Open source becomes a serious development alternative when combined with Linux running on commodity Intel servers, the database, the open-source development language PHP (personal home page), the Apache Web server, and the Sendmail e-mail server (see chart).

Momentum around open source in the Web-server arena is well-established. According to the now-famous results of NetCraft's latest survey, as of November 2000 nearly 60 percent of all respondents' Web sites ran on Apache, the open-source Web server.

The last several months have seen a number of developments in the open-source database space as well.

In early December, Great Bridge, in Norfolk, Va., announced a boxed version of PostgreSQL, and a number of services and support offerings to accompany the software. At $50,000 for the database and with the most comprehensive support package, Great Bridge's PostgreSQL is hardly free, but considering that proprietary databases easily can cost 10 times as much, it isn't exactly expensive, either. Great Bridge is merely the latest in a string of companies to support an open-source database.

Earlier this year, Borland turned its InterBase database over to the open-source community; Progress Software spun off its MySQL open-source database software and support into NuSphere; and AbriaSoft started offering support for MySQL as well.

While Nusphere and AbriaSoft duke it out in the MySQL trenches, PostgreSQL -- which has been in development for more than 25 years, beginning at the University of California at Berkeley -- is the open-source database most suited for enterprise-level use, according to analysts.

Great Bridge, in fact, ran the database through the Transaction Processing Council's TPC-C benchmark testing, and the results were similar to two vendors' technologies that the company would only describe as proprietary.

These benchmarks, however, tested the system against 100 users.
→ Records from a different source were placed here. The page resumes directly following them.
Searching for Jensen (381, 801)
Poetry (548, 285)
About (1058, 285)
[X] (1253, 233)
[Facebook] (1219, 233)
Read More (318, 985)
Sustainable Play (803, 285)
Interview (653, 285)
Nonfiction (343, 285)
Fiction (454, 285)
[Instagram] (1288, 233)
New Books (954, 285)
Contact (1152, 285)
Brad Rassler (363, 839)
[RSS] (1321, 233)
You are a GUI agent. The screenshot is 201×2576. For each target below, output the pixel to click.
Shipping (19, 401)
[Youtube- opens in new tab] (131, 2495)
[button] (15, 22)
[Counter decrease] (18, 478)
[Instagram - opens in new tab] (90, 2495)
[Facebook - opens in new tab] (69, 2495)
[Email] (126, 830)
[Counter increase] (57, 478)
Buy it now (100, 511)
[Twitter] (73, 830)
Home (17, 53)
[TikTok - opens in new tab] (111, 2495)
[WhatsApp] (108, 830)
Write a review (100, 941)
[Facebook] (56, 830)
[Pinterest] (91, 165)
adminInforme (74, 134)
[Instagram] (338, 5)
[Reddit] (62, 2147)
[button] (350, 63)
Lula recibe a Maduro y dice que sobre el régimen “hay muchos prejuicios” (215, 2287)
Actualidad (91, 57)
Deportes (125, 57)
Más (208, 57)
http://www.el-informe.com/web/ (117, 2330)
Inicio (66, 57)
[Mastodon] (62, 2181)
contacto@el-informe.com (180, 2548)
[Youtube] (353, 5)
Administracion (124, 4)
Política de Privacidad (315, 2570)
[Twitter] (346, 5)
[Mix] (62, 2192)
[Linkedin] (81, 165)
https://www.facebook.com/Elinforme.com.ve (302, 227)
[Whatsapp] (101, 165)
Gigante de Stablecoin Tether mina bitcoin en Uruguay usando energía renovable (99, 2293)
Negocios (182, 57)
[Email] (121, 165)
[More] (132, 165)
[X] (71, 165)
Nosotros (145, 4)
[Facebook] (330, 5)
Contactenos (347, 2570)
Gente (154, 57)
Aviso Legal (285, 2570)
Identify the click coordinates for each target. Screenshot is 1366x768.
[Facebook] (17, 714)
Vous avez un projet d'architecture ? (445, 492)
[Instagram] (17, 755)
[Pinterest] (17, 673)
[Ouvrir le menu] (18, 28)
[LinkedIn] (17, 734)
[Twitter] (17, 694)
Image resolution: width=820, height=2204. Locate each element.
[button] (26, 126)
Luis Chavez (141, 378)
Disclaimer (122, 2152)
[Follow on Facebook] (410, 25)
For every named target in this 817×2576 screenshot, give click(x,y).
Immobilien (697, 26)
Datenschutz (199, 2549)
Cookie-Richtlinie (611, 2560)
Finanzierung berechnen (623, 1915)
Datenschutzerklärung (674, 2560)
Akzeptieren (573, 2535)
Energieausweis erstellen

Great Bridge's President and CEO Bob Gilbert acknowledged that the company still has to prove itself at the high-end, at least in terms of benchmarks.

Even the vendors said that open-source databases are not appropriate for every situation in which a proprietary database would be.

Despite the attractive initial price point, companies still need an IT infrastructure that supports the particular database. Otherwise, implementing an open-source solution of any kind is merely shifting the associated costs from one basket to another.

"If you reduce the overall licensing costs, in the long run, you'll come out ahead," said Bernie Mills, vice president of marketing at CollabNet, an online provider of collaborative development platforms based on open-source software.

Analysts said that the open-source databases are a perfect fit for the overall open-source e-business Web-development stack, but the software is less practical for companies that run other proprietary pieces.

Whether open-source databases are up to par with the proprietary brethren or not, companies are beginning to choose them instead of closed systems.

After spending six months studying alternatives and speaking with the bigwig vendors such as Oracle and IBM, Gazos Creek Group put its faith in AbriaSoft's incarnation of MySQL, according to David Lovering, a network applications engineer at the Fort Collins, Colo., provider of combined broadband, voice, data, and video services.

Singing the old Linux anthem, Lovering added that Gazos chose MySQL because of the breadth and price of tools for the database, as well as for the faster time getting new features added into the system. Lovering also said that scalability was a huge issue for Gazos, and he needed a database capable of supporting a flexible number of users.

"The open-source database can be scaled overnight," he added. "Provided that you don't violate the GPL [General Public License], you can essentially go from zero to 100,000s of users."

In the end, Bill Claybrook, an analyst at Aberdeen Group in Boston, said that most customers look at open-source databases because of the relatively low-priced ticket.

"If they weren't open source, I'd say they wouldn't have a chance," Claybrook said. "But the vendors can keep the price down, and that is important."